Reuters spoke with a human rights activist in El Geneina earlier this month.
“Attacks against civilians were intense. Women were subject to many violations,” says Enaam Alnour.
She says her brother and other relatives were killed in the violence.
The man who filmed this says his old primary school was being used as a shelter for displaced people…
Until it was burned down.
It's estimated that a quarter of a million in the state have been internally displaced.
"I cannot describe how I feel,” says Alnour. “This is so painful that I cannot cry or do anything about it. I'm staying and waiting for my death at any moment…”
With a communications blackout in place, it's dangerous for aid workers to deploy, according to Mathilde Vu with the Norwegian Refugee Council.
“It is very difficult for us to document anything or even to have an accurate look on the situation in Darfur. Why? Because we haven't been able to work... What goes on in the darkness of this whole silence is terrifying."
Residents link the resurgence of violence in Darfur to the power struggle unfolding in Khartoum between Sudan's army and paramilitary Rapid Support Forces… or RSF.
They say it’s allowed "Janjaweed” militias to go unchecked.

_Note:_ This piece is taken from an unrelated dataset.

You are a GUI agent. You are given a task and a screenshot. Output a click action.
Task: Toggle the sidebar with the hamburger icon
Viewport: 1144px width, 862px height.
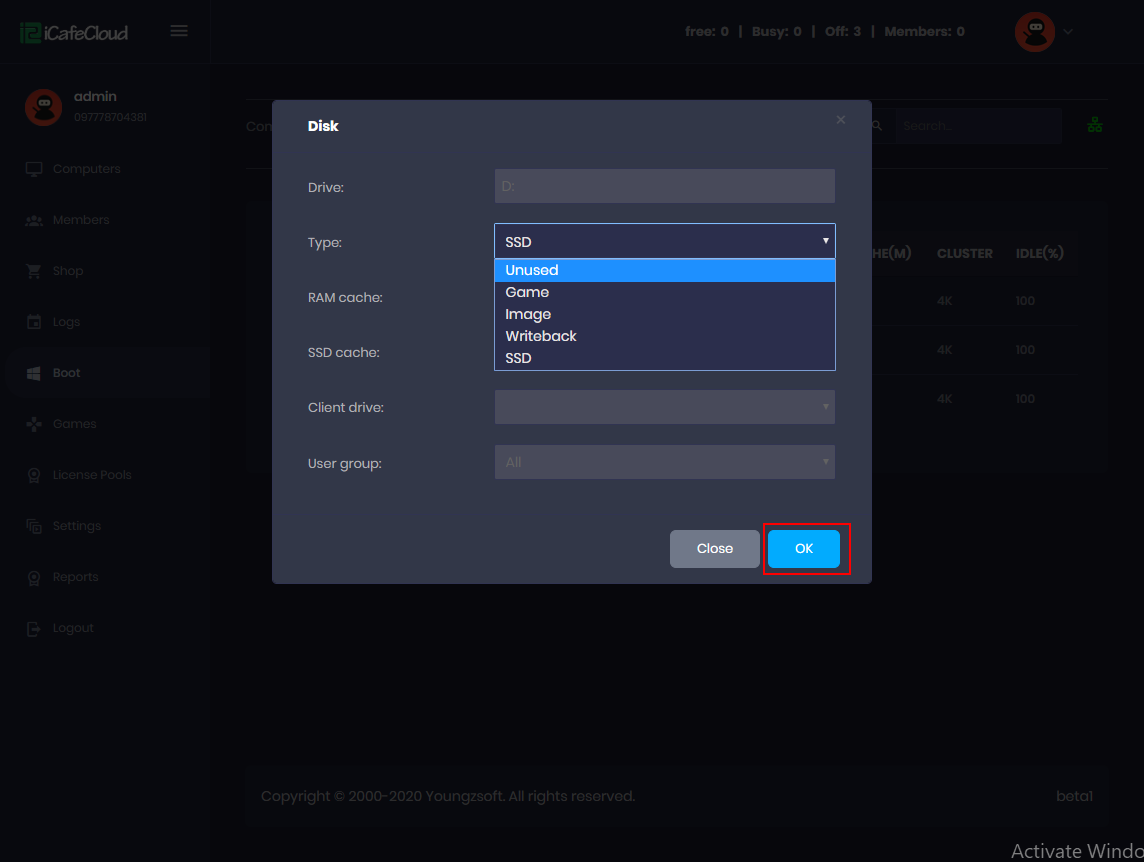point(179,30)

They first gained power when the government used them against rebels in the region two decades ago.
More than 300,000 people were killed.
The RSF emerged from the Janjaweed and grew into a large paramilitary force with legal status.
It denies instigating violence in Darfur and blames the army.
An army spokesperson did not respond to a request for comment.
Representatives for the Janjaweed militias could not be reached.